Saved entries
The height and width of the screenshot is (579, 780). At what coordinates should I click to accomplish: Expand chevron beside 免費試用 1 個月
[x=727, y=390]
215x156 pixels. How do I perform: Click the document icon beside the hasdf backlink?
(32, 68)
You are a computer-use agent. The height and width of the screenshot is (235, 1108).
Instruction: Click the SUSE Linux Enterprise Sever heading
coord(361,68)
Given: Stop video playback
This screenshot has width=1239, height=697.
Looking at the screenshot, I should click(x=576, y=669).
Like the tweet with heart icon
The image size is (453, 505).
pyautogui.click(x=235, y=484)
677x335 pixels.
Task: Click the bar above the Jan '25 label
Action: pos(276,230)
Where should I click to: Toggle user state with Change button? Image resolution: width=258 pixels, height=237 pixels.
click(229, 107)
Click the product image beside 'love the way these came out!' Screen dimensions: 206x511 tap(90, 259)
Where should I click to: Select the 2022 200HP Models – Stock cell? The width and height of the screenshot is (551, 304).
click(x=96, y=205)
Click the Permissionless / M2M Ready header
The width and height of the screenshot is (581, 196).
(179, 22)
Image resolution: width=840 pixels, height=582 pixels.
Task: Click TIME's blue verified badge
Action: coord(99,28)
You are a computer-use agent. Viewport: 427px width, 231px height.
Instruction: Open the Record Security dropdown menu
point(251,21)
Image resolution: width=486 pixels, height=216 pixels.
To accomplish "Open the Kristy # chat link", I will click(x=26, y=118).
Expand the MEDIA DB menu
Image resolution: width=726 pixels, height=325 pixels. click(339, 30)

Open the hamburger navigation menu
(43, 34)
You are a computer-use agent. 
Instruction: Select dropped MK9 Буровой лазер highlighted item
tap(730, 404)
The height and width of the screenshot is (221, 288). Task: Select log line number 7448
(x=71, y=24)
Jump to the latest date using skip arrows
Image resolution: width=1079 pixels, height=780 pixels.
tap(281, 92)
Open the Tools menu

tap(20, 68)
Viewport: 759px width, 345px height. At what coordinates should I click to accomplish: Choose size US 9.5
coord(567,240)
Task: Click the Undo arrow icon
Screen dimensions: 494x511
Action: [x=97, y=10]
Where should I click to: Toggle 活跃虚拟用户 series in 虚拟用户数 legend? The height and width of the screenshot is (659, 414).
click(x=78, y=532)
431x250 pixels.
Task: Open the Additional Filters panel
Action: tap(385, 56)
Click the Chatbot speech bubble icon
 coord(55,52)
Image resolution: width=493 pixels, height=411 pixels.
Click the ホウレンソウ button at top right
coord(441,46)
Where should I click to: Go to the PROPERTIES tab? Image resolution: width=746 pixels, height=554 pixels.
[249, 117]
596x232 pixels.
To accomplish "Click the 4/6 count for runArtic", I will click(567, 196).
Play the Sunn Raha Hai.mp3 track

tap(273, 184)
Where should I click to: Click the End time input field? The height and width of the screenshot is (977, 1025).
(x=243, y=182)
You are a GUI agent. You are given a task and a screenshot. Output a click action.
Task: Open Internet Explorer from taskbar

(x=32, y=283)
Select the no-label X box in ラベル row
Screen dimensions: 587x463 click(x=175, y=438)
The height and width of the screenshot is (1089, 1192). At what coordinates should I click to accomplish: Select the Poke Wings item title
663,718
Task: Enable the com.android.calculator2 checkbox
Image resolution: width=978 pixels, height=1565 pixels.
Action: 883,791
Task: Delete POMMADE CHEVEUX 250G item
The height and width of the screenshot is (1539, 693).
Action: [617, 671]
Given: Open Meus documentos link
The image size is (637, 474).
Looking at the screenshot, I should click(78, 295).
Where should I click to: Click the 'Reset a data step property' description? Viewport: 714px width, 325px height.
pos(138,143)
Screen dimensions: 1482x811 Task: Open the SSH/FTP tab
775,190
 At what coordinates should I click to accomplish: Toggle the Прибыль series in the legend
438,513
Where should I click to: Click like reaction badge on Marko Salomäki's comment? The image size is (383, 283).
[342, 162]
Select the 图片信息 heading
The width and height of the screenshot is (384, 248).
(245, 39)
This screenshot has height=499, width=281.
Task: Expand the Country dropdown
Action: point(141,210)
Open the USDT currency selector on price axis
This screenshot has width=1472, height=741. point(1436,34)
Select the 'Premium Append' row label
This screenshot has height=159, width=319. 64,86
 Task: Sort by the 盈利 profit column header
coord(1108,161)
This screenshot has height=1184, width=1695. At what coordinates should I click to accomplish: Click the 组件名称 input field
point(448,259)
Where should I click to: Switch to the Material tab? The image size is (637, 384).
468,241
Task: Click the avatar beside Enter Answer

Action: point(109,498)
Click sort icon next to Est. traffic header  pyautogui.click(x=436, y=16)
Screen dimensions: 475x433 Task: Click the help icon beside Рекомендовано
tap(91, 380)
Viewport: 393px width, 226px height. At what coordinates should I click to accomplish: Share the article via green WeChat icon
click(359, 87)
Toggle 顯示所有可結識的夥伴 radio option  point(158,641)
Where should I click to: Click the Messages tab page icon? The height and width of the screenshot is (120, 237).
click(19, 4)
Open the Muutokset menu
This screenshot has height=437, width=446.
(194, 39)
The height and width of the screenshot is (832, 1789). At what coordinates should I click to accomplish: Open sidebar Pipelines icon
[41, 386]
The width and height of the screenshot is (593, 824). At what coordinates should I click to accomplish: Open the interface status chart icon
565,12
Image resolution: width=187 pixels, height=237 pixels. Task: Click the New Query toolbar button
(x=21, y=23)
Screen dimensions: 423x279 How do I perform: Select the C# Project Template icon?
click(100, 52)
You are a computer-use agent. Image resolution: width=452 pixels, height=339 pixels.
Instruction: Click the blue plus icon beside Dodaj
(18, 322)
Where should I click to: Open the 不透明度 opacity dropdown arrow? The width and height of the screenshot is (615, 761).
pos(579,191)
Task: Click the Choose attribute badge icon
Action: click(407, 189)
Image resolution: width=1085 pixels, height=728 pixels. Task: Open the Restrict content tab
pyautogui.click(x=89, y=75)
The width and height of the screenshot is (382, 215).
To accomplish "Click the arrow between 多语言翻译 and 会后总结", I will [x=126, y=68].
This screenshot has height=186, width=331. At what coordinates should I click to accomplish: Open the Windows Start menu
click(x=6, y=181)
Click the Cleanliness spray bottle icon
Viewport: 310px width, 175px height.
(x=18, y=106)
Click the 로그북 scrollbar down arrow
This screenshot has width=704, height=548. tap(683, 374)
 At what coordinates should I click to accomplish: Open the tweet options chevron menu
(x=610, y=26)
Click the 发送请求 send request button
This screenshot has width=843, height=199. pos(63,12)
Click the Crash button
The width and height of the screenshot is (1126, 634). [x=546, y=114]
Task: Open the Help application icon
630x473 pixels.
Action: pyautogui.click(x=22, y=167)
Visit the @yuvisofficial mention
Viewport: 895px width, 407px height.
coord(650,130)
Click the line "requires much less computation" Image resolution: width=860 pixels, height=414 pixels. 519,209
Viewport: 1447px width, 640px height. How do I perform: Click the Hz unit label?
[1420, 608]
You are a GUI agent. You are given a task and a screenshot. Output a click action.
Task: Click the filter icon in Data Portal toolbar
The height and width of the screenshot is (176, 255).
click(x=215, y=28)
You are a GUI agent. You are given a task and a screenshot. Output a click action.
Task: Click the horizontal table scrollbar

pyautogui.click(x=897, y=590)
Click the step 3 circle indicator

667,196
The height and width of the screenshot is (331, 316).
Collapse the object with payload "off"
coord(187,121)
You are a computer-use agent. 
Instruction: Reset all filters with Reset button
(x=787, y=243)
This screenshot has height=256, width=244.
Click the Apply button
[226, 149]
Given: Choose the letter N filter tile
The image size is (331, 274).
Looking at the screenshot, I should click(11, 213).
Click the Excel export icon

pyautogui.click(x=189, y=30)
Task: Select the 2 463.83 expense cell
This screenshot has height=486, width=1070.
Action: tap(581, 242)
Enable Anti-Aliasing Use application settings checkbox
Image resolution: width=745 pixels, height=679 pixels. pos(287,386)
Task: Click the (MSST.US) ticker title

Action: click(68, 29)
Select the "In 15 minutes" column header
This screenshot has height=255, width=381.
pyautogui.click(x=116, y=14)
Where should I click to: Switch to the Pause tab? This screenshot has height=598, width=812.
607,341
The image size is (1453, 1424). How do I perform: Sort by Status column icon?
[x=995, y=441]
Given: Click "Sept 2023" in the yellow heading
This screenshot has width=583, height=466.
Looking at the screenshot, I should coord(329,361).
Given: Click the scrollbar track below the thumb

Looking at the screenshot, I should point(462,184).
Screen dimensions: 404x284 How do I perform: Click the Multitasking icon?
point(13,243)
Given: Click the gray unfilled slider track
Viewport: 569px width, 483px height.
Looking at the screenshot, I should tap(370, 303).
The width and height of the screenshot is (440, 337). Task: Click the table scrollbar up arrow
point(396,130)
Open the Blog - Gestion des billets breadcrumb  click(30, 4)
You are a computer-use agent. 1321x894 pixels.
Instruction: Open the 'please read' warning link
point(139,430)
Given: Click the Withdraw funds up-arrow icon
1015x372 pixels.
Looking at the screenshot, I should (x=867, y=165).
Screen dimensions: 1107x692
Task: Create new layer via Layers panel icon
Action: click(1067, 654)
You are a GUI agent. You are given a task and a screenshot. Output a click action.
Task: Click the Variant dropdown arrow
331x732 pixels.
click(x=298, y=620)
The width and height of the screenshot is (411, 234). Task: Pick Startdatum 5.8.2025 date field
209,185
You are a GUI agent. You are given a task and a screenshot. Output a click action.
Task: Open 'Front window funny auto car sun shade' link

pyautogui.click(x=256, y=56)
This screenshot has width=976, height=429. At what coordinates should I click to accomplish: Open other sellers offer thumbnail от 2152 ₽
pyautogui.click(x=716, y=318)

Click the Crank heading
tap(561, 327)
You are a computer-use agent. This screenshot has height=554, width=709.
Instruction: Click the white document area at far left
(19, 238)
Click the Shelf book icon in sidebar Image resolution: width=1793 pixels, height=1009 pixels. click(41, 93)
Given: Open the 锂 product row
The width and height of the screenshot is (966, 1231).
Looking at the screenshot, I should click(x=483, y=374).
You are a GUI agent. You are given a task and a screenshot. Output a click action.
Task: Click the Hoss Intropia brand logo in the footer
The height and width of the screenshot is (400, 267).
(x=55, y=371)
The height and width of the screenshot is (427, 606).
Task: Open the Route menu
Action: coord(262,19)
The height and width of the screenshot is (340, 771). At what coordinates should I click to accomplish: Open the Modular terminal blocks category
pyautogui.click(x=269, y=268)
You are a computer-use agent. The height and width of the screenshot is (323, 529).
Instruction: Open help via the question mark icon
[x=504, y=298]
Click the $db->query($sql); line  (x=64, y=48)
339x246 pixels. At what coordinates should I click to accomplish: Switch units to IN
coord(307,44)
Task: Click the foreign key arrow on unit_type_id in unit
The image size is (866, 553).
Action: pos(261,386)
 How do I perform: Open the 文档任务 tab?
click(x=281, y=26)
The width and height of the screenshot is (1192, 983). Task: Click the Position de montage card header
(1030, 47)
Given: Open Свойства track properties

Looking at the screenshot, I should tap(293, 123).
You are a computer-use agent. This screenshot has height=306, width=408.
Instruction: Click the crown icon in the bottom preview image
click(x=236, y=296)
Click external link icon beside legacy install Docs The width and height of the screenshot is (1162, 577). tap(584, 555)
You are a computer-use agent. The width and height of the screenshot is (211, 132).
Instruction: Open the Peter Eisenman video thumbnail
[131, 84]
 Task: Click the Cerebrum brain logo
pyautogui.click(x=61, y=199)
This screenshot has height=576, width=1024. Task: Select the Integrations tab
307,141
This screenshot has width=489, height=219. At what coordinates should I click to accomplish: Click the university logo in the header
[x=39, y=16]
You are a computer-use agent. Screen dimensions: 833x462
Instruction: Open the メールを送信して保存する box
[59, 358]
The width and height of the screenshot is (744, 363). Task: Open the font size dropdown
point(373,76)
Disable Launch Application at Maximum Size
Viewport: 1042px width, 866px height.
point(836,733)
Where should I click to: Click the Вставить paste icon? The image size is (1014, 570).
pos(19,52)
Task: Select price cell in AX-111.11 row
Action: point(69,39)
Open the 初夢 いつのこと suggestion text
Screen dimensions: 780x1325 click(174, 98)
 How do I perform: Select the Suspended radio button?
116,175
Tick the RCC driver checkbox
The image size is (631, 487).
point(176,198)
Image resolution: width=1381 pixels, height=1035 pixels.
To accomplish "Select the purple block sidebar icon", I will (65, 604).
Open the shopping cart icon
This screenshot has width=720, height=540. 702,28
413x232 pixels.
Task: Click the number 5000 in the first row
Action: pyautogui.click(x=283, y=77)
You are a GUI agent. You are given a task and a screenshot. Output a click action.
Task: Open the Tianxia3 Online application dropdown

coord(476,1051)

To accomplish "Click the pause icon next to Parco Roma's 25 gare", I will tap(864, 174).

— Task instructions —
Search the data above for the word "product" and show every line that has it.

— Result for this task —
Click the product image beside 'love the way these came out!' Screen dimensions: 206x511 tap(90, 259)
Given: Open the 锂 product row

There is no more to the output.